I was lucky enough to work with Tom Crone, legal manager of the News of the World, long enough to know just how pleased he’ll be with today’s High Court verdict in favour of the newspaper. M’learned friend will be sporting his characteristically modest, rather wry smile after the court refused to grant an injunction to prevent the newspaper from showing a 90-second clip of Max Mosley’s subterranean shenanigans.
The News of the World removed the clip last week, pending the outcome of Mosley’s bid for injunctive relief. It now returns in all its dubious glory, for as Crone puts it: “Given Mr Mosley’s denials as to what we say our film depicts, we are surprised he seeks to stop us giving the public a chance to make up their own minds.”

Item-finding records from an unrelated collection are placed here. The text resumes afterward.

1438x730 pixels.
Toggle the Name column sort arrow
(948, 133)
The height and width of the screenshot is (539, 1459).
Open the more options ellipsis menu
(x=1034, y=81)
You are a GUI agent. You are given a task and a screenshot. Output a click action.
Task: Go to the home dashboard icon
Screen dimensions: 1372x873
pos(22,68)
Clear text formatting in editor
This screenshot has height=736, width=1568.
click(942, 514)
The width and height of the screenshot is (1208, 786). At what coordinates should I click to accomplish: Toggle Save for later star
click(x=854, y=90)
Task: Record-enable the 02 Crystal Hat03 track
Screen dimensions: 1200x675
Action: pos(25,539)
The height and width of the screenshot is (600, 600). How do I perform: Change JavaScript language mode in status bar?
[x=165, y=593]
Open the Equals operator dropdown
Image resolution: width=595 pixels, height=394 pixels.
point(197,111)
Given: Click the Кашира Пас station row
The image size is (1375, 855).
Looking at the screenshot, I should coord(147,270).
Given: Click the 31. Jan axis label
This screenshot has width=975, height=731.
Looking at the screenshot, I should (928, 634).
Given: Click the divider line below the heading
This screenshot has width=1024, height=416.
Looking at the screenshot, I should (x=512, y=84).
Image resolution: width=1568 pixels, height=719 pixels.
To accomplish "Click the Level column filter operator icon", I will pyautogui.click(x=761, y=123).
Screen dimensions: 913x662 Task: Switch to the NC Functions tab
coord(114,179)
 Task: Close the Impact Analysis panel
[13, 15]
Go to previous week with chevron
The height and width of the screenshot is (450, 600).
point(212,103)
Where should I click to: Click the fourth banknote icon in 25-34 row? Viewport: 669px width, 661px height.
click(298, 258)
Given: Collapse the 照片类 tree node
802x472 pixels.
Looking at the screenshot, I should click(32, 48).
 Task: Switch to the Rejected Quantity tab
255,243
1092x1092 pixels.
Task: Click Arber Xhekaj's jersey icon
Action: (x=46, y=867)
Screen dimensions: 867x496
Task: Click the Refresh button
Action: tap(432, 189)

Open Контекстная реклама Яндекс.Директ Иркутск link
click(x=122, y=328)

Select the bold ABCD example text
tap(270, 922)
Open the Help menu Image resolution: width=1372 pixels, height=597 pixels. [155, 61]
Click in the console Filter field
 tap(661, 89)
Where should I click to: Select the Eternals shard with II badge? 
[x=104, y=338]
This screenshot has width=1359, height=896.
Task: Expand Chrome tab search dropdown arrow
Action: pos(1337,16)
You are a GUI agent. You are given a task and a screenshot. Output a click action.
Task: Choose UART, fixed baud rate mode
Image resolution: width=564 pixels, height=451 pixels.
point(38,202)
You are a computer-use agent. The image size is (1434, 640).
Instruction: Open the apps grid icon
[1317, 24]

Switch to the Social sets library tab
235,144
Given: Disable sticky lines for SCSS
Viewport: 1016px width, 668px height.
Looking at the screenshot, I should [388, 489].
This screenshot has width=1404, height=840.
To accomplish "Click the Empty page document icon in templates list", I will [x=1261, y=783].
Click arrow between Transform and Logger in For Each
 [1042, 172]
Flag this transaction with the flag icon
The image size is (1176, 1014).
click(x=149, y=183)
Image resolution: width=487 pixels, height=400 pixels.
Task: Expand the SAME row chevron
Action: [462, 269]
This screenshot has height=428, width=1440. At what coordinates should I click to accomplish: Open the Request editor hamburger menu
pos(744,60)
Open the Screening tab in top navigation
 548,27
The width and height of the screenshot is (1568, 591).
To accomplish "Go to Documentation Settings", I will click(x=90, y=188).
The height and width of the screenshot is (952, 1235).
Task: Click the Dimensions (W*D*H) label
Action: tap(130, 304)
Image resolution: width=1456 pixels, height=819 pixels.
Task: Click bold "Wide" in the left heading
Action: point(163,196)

Mosley is reportedly suing the paper, which promises that it will “vigorously defend” any and all claims brought.
Meanwhile, if you’d like an insight into life as a lawyer for the News of the World, read on – here is a piece penned by Crone for a recent Guardian supplement on Media Law.
It’s often said that buying and selling homes is the most stressful thing anyone can do. Well, up to a point, Lord Copper. Try spending a couple of weeks as the lawyer for The Sun and the News of the World. I’ve done the job for 23 years and it definitely has its hairy, high-adrenaline moments.
Let’s take a look at a typical working week. Judges tend to be harbingers of doom, but fortunately this wasn’t the case when Lord Scott Baker, the coroner in the Lady Diana inquest, got in touch at the beginning of one week in February. He asked for The Sun’s tapes of Paul Burrell confessing to throwing in a few “red herrings” and “not telling the whole truth” when he was under oath at the hearing. My colleague, Justin Walford, delivered them and the Coroner duly put out a request for Burrell to return to court in order “to explain discrepancies” between the evidence he gave to the inquest and what he said on our tapes.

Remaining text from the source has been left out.